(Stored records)
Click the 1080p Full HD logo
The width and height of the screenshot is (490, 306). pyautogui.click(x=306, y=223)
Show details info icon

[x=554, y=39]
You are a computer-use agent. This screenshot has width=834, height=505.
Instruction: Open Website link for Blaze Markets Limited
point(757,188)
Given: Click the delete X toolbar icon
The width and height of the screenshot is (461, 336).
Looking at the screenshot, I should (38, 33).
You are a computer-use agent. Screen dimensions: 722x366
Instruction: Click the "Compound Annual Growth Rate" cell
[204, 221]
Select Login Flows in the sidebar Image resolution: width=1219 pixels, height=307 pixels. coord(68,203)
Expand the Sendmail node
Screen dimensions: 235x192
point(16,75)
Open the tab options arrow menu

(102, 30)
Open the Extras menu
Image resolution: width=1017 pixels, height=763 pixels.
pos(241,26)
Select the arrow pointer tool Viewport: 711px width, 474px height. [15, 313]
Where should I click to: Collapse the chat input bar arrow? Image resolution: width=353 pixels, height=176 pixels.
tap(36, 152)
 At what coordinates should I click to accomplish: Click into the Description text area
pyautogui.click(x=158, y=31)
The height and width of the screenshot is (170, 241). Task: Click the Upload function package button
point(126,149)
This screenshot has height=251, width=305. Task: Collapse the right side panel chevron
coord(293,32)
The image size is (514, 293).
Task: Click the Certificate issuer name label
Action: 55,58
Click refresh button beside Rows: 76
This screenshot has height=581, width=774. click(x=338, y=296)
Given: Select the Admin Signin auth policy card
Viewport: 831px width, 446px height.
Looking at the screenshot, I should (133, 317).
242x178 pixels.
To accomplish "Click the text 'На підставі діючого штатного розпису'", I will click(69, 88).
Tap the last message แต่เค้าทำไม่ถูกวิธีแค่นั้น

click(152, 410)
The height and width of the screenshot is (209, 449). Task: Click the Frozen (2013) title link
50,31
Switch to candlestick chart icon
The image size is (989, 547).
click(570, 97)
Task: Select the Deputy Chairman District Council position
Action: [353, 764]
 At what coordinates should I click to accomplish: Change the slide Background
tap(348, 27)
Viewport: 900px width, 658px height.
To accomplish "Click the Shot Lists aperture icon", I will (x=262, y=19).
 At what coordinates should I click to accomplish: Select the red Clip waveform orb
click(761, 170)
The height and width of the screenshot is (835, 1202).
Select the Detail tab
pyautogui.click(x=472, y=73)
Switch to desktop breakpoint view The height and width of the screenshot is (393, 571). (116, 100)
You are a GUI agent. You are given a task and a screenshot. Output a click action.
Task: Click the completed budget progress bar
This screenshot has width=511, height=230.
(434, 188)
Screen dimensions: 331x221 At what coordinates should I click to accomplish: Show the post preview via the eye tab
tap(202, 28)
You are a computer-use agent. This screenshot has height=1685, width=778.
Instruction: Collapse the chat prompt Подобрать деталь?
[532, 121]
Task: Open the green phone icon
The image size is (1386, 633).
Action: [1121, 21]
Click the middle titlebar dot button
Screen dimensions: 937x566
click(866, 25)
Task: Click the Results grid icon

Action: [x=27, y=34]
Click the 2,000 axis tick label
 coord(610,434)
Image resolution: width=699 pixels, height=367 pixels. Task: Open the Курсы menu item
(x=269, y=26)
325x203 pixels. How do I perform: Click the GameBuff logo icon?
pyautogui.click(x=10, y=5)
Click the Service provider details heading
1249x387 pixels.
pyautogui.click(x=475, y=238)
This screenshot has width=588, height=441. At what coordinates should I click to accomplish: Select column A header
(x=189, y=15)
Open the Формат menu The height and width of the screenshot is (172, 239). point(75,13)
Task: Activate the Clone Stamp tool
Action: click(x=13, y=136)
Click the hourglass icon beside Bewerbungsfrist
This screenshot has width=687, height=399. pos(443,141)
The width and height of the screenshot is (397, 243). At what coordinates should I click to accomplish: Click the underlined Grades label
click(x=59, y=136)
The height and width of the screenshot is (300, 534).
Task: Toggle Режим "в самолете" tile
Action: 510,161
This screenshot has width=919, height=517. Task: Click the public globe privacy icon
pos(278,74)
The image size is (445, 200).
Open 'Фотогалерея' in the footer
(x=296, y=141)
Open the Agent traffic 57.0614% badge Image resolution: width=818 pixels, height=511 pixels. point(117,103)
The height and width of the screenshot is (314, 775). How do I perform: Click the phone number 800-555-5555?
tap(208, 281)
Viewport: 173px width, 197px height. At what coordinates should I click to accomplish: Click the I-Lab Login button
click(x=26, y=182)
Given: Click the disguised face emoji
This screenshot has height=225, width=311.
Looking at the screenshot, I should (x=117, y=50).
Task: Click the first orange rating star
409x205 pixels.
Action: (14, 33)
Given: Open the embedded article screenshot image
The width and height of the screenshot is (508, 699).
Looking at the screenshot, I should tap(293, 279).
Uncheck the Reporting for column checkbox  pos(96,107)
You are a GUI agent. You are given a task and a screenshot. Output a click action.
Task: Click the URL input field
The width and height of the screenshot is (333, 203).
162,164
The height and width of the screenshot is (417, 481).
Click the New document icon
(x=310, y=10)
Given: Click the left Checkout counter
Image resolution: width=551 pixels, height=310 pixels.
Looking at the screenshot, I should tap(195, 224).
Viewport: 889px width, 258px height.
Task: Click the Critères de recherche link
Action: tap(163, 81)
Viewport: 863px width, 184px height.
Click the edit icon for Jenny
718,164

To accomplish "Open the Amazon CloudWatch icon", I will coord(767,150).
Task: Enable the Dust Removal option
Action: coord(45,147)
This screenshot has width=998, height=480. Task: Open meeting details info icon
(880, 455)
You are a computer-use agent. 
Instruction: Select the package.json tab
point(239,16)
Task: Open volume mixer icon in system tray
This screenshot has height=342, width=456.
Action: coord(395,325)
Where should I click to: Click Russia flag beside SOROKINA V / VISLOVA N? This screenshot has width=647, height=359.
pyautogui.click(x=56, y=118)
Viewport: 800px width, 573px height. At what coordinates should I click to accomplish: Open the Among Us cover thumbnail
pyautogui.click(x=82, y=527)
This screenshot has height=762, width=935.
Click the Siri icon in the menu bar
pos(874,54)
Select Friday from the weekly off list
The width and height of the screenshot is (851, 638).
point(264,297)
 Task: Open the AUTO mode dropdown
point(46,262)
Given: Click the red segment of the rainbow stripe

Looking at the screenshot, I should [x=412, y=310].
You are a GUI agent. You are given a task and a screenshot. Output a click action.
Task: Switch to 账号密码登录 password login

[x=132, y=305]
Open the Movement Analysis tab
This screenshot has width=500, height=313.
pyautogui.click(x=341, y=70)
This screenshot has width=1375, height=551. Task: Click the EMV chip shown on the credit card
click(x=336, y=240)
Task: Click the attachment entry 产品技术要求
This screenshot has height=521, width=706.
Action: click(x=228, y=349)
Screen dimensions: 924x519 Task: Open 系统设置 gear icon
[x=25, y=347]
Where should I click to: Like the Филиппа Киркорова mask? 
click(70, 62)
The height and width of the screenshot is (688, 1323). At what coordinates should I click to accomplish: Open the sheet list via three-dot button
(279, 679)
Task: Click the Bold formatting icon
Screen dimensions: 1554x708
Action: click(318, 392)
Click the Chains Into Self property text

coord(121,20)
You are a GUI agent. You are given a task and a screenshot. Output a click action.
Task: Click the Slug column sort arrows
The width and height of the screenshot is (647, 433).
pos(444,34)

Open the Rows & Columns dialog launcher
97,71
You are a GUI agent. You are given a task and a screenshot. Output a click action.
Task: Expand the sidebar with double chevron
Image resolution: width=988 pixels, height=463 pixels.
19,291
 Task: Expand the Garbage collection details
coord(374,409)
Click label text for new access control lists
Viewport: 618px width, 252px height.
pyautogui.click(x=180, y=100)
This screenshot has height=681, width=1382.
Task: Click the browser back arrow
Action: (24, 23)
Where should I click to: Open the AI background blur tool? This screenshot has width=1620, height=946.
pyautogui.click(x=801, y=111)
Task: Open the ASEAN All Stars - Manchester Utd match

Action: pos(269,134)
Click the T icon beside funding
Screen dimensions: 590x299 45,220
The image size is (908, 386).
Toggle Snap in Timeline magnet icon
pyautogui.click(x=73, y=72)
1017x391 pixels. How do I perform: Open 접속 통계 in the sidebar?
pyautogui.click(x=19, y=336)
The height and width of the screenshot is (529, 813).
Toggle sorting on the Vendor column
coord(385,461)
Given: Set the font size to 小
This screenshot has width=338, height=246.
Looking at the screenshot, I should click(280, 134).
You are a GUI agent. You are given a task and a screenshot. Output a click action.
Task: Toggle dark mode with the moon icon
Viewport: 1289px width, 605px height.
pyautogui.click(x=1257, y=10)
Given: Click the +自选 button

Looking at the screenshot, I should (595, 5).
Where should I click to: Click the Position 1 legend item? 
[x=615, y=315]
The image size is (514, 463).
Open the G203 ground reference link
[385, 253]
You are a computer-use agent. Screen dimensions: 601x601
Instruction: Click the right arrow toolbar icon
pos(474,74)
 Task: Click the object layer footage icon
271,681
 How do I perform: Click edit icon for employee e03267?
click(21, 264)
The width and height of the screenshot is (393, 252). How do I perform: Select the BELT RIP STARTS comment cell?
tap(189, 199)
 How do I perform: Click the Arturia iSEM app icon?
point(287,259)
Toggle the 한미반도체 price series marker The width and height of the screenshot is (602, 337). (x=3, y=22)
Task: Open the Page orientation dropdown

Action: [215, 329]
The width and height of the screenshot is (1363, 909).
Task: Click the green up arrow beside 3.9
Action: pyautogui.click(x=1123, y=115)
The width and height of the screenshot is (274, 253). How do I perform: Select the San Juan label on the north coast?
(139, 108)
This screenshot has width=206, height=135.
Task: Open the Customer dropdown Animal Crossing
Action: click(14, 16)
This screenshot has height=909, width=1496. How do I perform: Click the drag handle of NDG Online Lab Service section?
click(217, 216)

WHAT TO WORK ON: Which lines above contain the word "with"? Copy each of them.

EXERCISE SOLUTION:
Task: Expand the sidebar with double chevron
Task: Toggle dark mode with the moon icon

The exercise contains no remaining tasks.